La scène musicale francophone avait rendez-vous avec elle-même ce jeudi 24 avril. Les Flammes 2026, la grande cérémonie qui récompense les artistes de la scène afro-française ont rendu leurs verdicts, et comme chaque année, ils alimentent autant les discussions que les célébrations.
Les Flammes 2026 ont vu Theodora écraser la concurrence, Gims sacré dans la controverse et Werenoi honoré à titre posthume. Trois trajectoires très différentes qui disent quelque chose sur l’état d’une scène musicale qui ne cesse de se fragmenter, de se recomposer, de négocier avec ses propres contradictions.
Theodora, chanteuse d’origine martiniquaise dont la musique mêle influences afro-caribéennes, R&B et influences soul s’impose comme la révélation de la cérémonie. Son succès dit quelque chose sur l’appétit du public francophone pour des sonorités qui mélangent les héritages africains et caribéens, dans la ligne de ce que Fally Ipupa a réalisé avec “Doucement” en duo avec Joé Dwèt Filé.

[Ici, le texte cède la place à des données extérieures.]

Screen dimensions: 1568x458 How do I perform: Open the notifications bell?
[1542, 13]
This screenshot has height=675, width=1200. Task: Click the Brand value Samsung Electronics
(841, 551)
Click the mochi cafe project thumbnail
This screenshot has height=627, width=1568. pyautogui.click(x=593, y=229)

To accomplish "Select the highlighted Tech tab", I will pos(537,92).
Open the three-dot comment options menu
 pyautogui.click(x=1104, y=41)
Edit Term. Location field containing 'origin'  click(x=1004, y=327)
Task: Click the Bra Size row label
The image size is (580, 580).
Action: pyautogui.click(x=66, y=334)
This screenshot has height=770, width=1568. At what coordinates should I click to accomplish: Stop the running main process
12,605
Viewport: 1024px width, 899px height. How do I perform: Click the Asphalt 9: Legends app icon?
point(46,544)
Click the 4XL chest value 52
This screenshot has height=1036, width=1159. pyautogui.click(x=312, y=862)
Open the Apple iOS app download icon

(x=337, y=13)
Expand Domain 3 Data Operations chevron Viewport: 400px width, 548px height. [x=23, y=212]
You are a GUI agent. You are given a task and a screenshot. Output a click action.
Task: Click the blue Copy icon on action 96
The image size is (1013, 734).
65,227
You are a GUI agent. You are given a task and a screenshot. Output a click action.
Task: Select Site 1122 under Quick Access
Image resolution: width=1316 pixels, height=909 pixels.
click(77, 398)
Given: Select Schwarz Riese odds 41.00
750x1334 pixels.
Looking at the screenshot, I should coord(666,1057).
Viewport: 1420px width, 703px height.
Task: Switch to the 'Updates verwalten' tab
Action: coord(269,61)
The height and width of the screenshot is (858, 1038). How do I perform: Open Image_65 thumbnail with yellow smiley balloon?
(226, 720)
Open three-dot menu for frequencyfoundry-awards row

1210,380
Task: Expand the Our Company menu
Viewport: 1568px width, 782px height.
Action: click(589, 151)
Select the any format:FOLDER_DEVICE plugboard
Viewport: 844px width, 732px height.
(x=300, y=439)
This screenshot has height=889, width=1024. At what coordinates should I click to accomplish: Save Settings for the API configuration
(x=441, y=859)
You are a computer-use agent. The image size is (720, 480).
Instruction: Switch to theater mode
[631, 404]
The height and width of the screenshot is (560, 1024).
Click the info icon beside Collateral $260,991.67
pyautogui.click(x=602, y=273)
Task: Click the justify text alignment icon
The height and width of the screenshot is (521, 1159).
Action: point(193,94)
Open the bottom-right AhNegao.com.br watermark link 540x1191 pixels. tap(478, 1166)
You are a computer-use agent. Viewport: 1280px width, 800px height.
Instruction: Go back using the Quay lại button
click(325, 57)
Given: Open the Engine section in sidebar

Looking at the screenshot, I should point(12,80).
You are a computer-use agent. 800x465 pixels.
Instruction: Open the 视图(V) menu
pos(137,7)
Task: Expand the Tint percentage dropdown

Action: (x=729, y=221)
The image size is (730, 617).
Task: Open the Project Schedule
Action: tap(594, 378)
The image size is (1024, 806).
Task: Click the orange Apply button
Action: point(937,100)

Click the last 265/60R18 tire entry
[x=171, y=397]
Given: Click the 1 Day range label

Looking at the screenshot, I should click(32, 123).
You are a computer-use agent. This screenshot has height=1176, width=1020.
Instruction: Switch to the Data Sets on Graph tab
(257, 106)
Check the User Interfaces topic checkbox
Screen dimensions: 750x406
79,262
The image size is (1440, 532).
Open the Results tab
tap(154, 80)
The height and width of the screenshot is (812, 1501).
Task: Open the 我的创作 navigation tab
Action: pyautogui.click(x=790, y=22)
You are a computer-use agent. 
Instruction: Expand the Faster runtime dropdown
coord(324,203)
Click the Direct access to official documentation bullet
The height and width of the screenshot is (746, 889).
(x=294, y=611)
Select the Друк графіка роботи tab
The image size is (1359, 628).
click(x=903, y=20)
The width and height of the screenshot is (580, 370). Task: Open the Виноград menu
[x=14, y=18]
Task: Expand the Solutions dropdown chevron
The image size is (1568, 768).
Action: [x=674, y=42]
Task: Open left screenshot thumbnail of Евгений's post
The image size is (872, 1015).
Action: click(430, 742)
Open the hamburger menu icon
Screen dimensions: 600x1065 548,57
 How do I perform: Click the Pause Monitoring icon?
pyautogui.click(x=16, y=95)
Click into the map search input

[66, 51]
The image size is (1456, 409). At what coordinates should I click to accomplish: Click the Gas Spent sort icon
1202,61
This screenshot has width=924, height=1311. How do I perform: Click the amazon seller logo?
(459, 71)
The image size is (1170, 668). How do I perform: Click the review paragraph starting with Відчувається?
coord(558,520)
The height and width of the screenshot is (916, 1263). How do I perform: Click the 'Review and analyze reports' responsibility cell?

Gims couronné dans la controverse : le rappeur d’origine congolaise reste l’une des figures les plus clivantes de la scène. Son sacre provoque des réactions vives, admirateurs inconditionnels et détracteurs acharnés. Dans cette polarisation même, il y a quelque chose de caractéristique de notre époque médiatique, où l’artiste le plus discuté n’est pas toujours le plus consensuel.
L’hommage à Werenoi à titre posthume ferme la soirée sur une note de deuil. Sa mort récente a laissé un vide dans le rap francophone, et son hommage aux Flammes est une façon de dire que les artistes qui nous quittent trop tôt méritent que leur œuvre soit célébrée, pas seulement regrettée.